Best Time Management Skills

Here are five of the best time management skills that can be less intuitive than you would think:

1) Start Early. The moment you get a project or task, you need to start it. For me, that means figuring out what I’ll need to complete a task. For others, it could mean creating an outline or a plan. Whatever it is that you need to do, start on the task as soon as possible. The longer you wait, the more likely you will continue to procrastinate and never complete the task at hand. Starting early is something that procrastinators will have a hard time doing at first. But practice makes perfect with this time management skill. The added benefit to this skill is that even if you end up procrastinating, you’ve still started enough that you won’t be racing against the clock as much.

2) Prioritize. Anytime you have more than one thing to do, something has to be more important than the other tasks. Not everything can be equal. What’s more is that order of importance can change on a daily basis so it is important to continually check your priorities. Take the time to develop a list of tasks in ranking order of importance. This can also become your to-do list – the biggest friend of time management skills. By taking the time every morning to figure out what is most important can set your entire day up for success.
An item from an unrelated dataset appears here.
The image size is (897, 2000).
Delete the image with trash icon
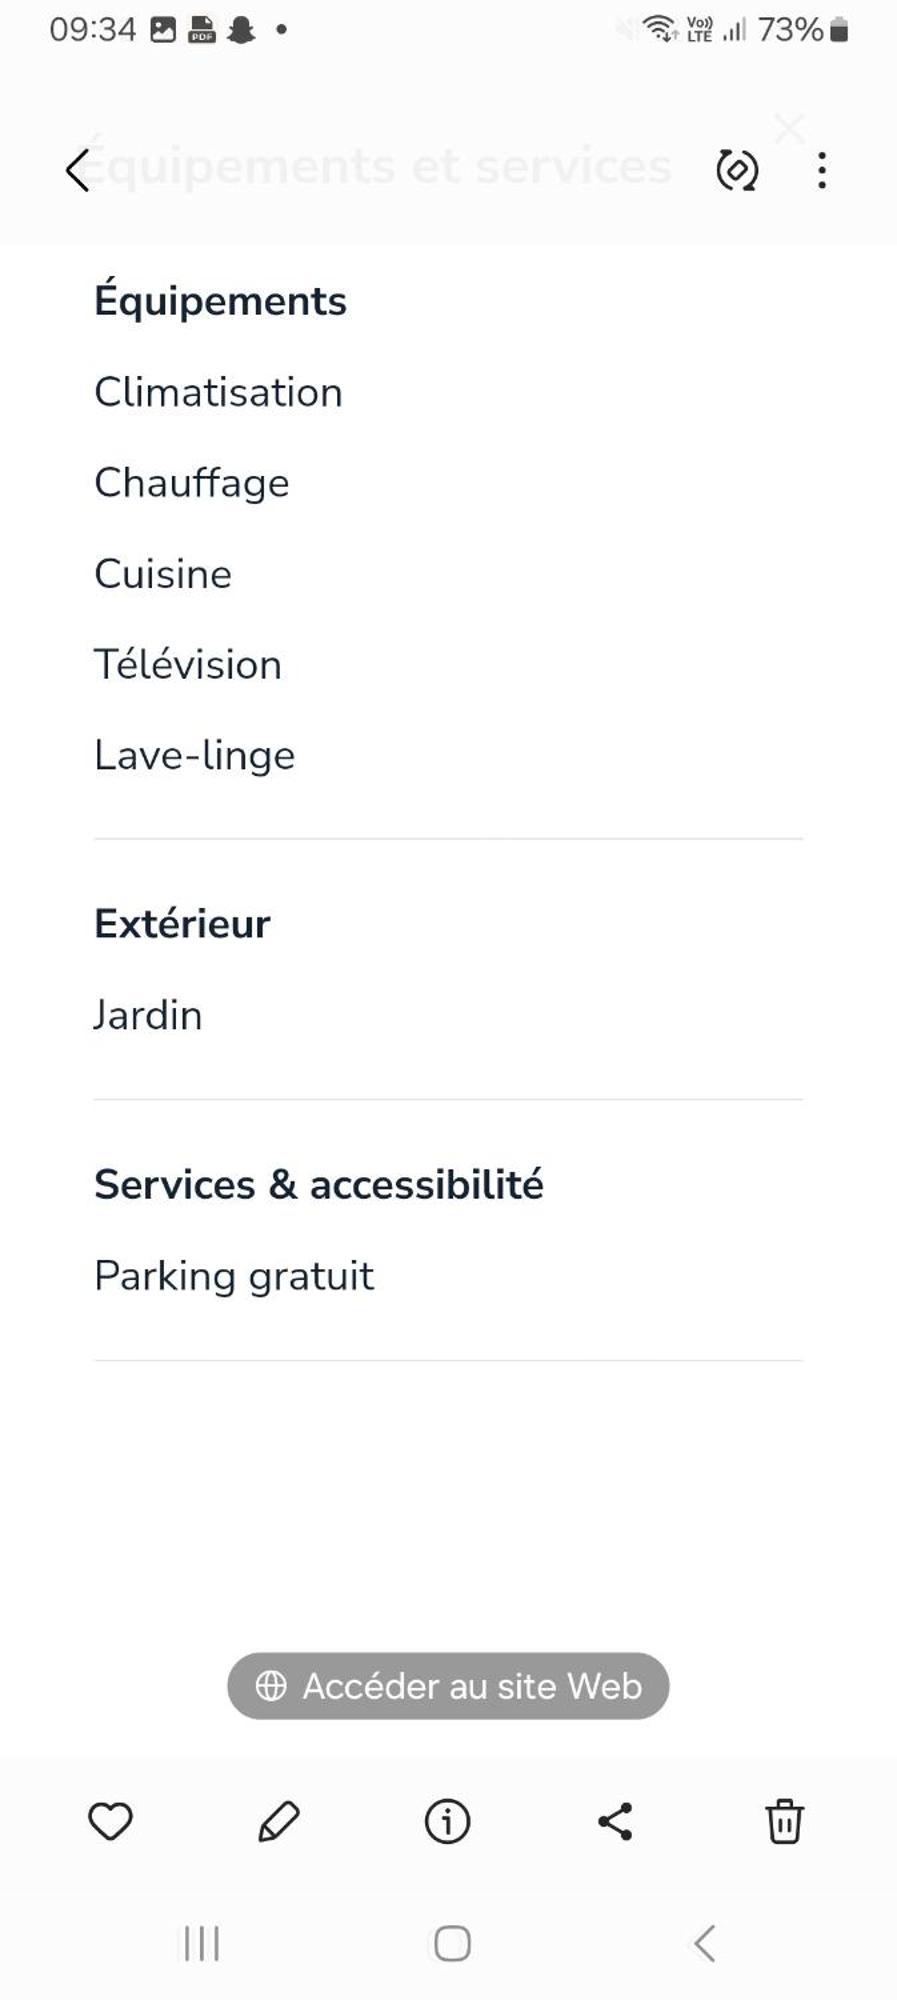[x=784, y=1821]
3) Delegate. This one seems the least intuitive. So often, we think that we are responsible for everything on our to-do list. That’s not necessarily the case. It’s not just okay to ask for help, but it’s also okay to give out tasks to others. Don’t let your plate build up with too many tasks. If there are things you can pass on, then do it. Whether this is asking your spouse to pick up an additional chore or asking a coworker to work on a project, delegation is a huge part of time management.
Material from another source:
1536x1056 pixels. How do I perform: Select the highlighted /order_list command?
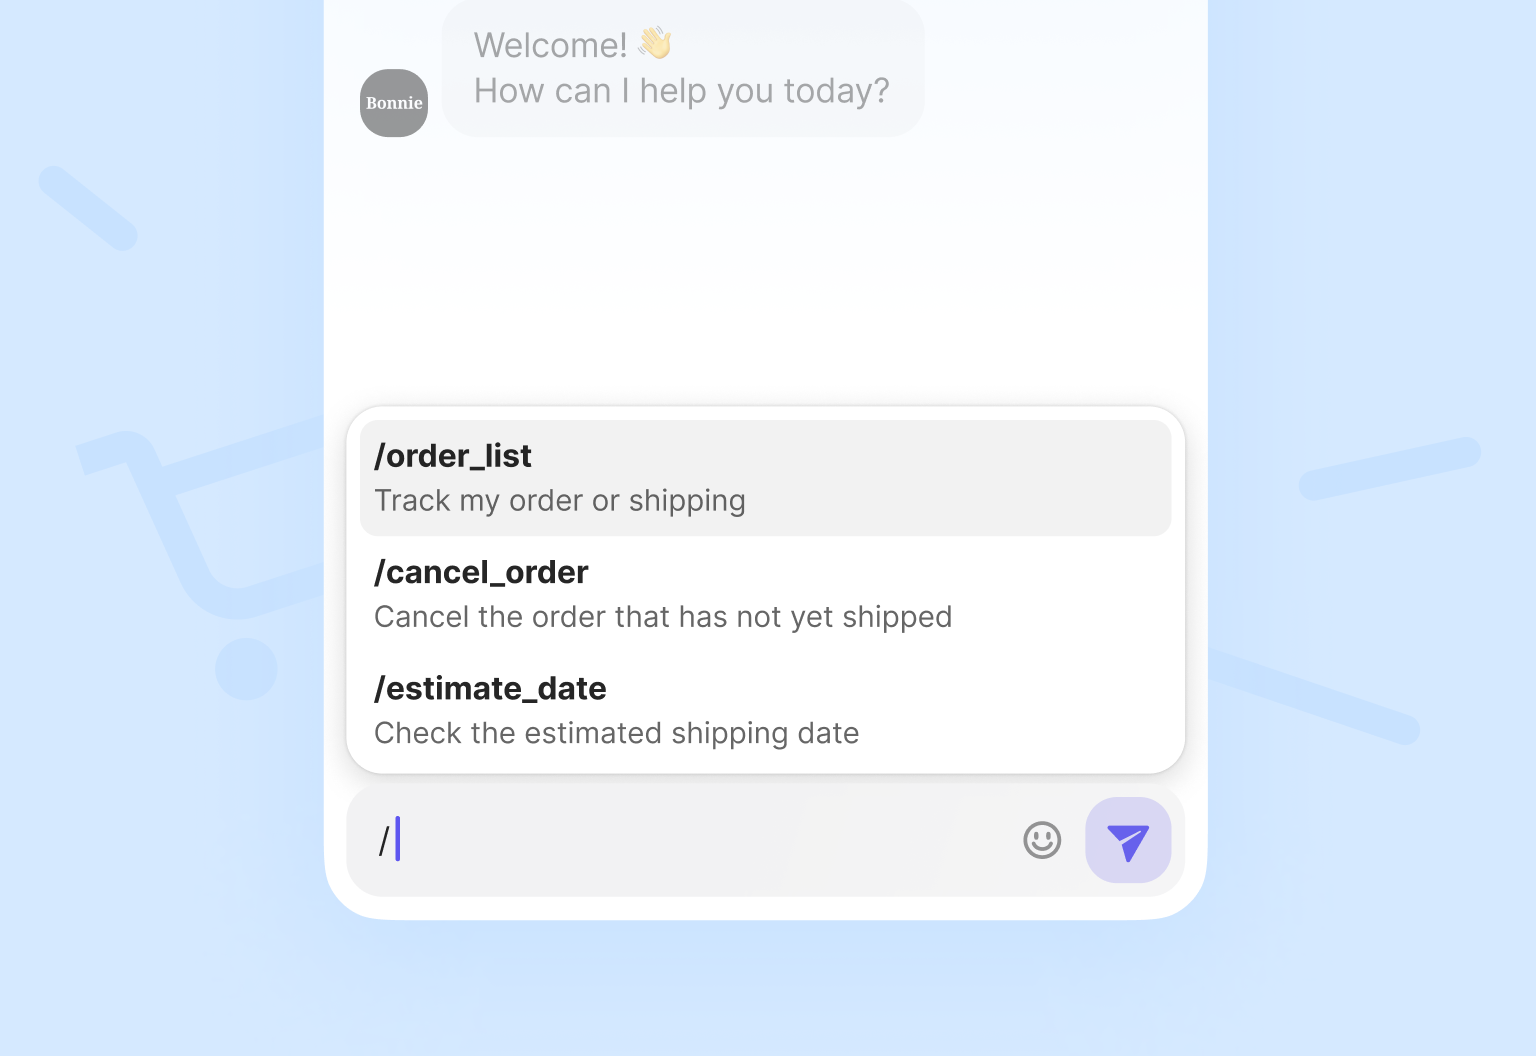(453, 456)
4) No More Multi-Tasking. The biggest no-no of time management skills is multi-tasking. So many people think it’s a great way to get more done, but the cost is greater than the reward. By multi-tasking, you are more likely to do a worse job that might need redone. Save that time in the beginning by focusing solely on the task at hand. A big part of quitting multi-tasking is to get rid of distractions. How are you able to work on a project when you’re texting? Another part of this skill is figuring out if you can handle any distractions. For me, I can’t really listen to music while I’m working because I find myself singing along instead of working. Time management skills are not one-size fits all. You have to take the tip at face value and then determine what works for you.
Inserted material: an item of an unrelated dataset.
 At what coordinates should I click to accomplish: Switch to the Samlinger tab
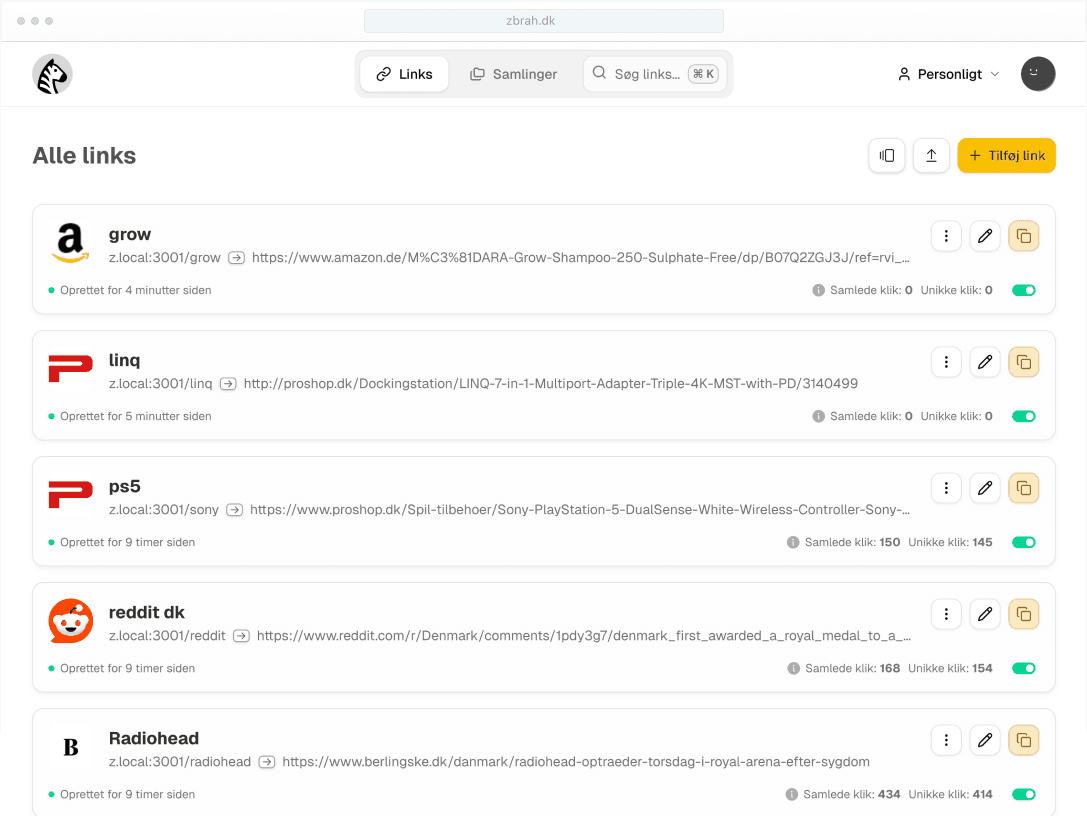pyautogui.click(x=513, y=74)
5) Perfect What Needs Perfecting. Many times, when we aim to work on our time management, we worry about other aspects of projects. However, this skill is about focusing on what needs to be perfect. If you have a simple task ahead that doesn’t require much, don’t spend hours upon hours on it. Get it done and get it done right. Save the perfection and last minute touches for the bigger project – the one that means more. Don’t waste valuable time perfecting a small task. All too often, when people begin to work on their time management skills, they begin to take on new projects around the house. Organizing your bookshelf in the middle of the day instead of working on an actual project is not a good use of your time. That’s the essence of this skill – work on what you actually have to work on. Don’t pick up other projects along the way and hope to finish them.

Not every time management skill is going to make sense at first – some are going to feel like completely time wasters. For me, it was quitting multi-tasking that was the hardest. I always wanted to be doing three things at once, but when I saw the quality of my work, I knew it was time to only focus on one thing at a time.